Entries on finding words and elements
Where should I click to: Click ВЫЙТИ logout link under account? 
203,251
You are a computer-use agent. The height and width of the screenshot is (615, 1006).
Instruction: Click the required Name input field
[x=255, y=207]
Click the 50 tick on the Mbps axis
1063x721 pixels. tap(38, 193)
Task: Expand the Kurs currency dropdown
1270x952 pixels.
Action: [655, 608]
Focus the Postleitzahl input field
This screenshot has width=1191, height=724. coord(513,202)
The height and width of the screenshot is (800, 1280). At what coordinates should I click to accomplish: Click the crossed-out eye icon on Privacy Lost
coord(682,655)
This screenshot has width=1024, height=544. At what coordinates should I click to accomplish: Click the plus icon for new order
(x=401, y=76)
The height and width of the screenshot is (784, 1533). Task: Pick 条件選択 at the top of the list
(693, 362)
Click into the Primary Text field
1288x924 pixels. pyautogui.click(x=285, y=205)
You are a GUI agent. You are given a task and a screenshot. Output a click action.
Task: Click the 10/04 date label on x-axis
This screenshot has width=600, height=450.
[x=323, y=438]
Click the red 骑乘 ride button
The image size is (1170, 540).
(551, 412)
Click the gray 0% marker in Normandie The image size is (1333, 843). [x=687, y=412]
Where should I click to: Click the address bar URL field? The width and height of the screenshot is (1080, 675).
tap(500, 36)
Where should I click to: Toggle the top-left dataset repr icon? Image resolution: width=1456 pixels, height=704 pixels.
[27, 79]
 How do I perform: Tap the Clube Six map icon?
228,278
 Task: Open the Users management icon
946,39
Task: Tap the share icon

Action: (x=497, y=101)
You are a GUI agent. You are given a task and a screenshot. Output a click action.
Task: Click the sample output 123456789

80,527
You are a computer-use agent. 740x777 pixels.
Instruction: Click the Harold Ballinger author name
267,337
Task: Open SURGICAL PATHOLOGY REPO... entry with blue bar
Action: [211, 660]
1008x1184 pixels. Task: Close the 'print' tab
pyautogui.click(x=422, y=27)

• The problem:
Copy the entries word for word, starting at the line that contains "Focus the Postleitzahl input field" and continuing through the last entry.

• Exercise result:
Focus the Postleitzahl input field
This screenshot has width=1191, height=724. coord(513,202)
The height and width of the screenshot is (800, 1280). At what coordinates should I click to accomplish: Click the crossed-out eye icon on Privacy Lost
coord(682,655)
This screenshot has width=1024, height=544. At what coordinates should I click to accomplish: Click the plus icon for new order
(x=401, y=76)
The height and width of the screenshot is (784, 1533). Task: Pick 条件選択 at the top of the list
(693, 362)
Click into the Primary Text field
1288x924 pixels. pyautogui.click(x=285, y=205)
You are a GUI agent. You are given a task and a screenshot. Output a click action.
Task: Click the 10/04 date label on x-axis
This screenshot has width=600, height=450.
[x=323, y=438]
Click the red 骑乘 ride button
The image size is (1170, 540).
(551, 412)
Click the gray 0% marker in Normandie The image size is (1333, 843). [x=687, y=412]
Where should I click to: Click the address bar URL field? The width and height of the screenshot is (1080, 675).
tap(500, 36)
Where should I click to: Toggle the top-left dataset repr icon? Image resolution: width=1456 pixels, height=704 pixels.
[27, 79]
 How do I perform: Tap the Clube Six map icon?
228,278
 Task: Open the Users management icon
946,39
Task: Tap the share icon

Action: (x=497, y=101)
You are a GUI agent. You are given a task and a screenshot. Output a click action.
Task: Click the sample output 123456789

80,527
You are a computer-use agent. 740x777 pixels.
Instruction: Click the Harold Ballinger author name
267,337
Task: Open SURGICAL PATHOLOGY REPO... entry with blue bar
Action: [211, 660]
1008x1184 pixels. Task: Close the 'print' tab
pyautogui.click(x=422, y=27)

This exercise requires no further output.